» Extracted entries
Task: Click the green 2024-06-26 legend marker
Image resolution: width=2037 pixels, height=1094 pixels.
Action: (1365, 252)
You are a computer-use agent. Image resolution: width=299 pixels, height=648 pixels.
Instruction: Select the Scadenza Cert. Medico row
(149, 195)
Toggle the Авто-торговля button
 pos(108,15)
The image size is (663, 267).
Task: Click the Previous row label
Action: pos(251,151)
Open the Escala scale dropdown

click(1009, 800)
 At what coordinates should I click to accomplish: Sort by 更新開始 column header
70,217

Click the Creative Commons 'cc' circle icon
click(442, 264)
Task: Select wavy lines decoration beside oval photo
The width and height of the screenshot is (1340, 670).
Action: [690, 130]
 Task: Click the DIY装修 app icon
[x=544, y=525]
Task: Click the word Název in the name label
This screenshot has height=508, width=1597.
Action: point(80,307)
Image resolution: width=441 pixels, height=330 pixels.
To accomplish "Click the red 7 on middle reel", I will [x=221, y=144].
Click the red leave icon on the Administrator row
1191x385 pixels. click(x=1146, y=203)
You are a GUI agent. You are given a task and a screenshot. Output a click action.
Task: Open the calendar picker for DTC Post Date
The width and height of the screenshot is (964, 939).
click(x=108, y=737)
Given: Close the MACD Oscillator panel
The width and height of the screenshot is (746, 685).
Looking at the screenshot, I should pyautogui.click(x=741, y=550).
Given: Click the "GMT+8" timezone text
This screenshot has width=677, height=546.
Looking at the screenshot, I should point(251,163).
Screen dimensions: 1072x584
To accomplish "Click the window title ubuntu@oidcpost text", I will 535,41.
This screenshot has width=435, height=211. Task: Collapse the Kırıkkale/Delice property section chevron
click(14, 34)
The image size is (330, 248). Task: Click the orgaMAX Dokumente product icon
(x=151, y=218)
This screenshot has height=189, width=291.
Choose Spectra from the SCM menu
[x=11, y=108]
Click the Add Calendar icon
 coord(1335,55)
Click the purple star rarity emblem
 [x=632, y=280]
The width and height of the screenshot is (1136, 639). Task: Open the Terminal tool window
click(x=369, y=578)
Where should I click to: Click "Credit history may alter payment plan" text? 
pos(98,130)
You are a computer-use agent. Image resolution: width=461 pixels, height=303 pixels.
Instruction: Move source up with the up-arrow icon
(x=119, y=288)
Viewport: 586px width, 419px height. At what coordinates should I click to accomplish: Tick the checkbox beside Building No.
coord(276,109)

» Instructions for the task
Turn all of the records above into a numbered list, one line per item, with blank lines omitted.

» Result of the exercise
1. Task: Click the green 2024-06-26 legend marker
2. Image resolution: width=2037 pixels, height=1094 pixels.
3. Action: (1365, 252)
4. You are a computer-use agent. Image resolution: width=299 pixels, height=648 pixels.
5. Instruction: Select the Scadenza Cert. Medico row
6. (149, 195)
7. Toggle the Авто-торговля button
8.  pos(108,15)
9. The image size is (663, 267).
10. Task: Click the Previous row label
11. Action: pos(251,151)
12. Open the Escala scale dropdown
13. click(1009, 800)
14.  At what coordinates should I click to accomplish: Sort by 更新開始 column header
15. 70,217
16. Click the Creative Commons 'cc' circle icon
17. click(442, 264)
18. Task: Select wavy lines decoration beside oval photo
19. The width and height of the screenshot is (1340, 670).
20. Action: [690, 130]
21.  Task: Click the DIY装修 app icon
22. [x=544, y=525]
23. Task: Click the word Název in the name label
24. This screenshot has height=508, width=1597.
25. Action: point(80,307)
26. Image resolution: width=441 pixels, height=330 pixels.
27. To accomplish "Click the red 7 on middle reel", I will [x=221, y=144].
28. Click the red leave icon on the Administrator row
29. 1191x385 pixels. click(x=1146, y=203)
30. You are a GUI agent. You are given a task and a screenshot. Output a click action.
31. Task: Open the calendar picker for DTC Post Date
32. The width and height of the screenshot is (964, 939).
33. click(x=108, y=737)
34. Given: Close the MACD Oscillator panel
35. The width and height of the screenshot is (746, 685).
36. Looking at the screenshot, I should pyautogui.click(x=741, y=550).
37. Given: Click the "GMT+8" timezone text
38. This screenshot has width=677, height=546.
39. Looking at the screenshot, I should point(251,163).
40. Screen dimensions: 1072x584
41. To accomplish "Click the window title ubuntu@oidcpost text", I will 535,41.
42. This screenshot has width=435, height=211. Task: Collapse the Kırıkkale/Delice property section chevron
43. click(14, 34)
44. The image size is (330, 248). Task: Click the orgaMAX Dokumente product icon
45. (x=151, y=218)
46. This screenshot has height=189, width=291.
47. Choose Spectra from the SCM menu
48. [x=11, y=108]
49. Click the Add Calendar icon
50.  coord(1335,55)
51. Click the purple star rarity emblem
52.  [x=632, y=280]
53. The width and height of the screenshot is (1136, 639). Task: Open the Terminal tool window
54. click(x=369, y=578)
55. Where should I click to: Click "Credit history may alter payment plan" text? 
56. pos(98,130)
57. You are a computer-use agent. Image resolution: width=461 pixels, height=303 pixels.
58. Instruction: Move source up with the up-arrow icon
59. (x=119, y=288)
60. Viewport: 586px width, 419px height. At what coordinates should I click to accomplish: Tick the checkbox beside Building No.
61. coord(276,109)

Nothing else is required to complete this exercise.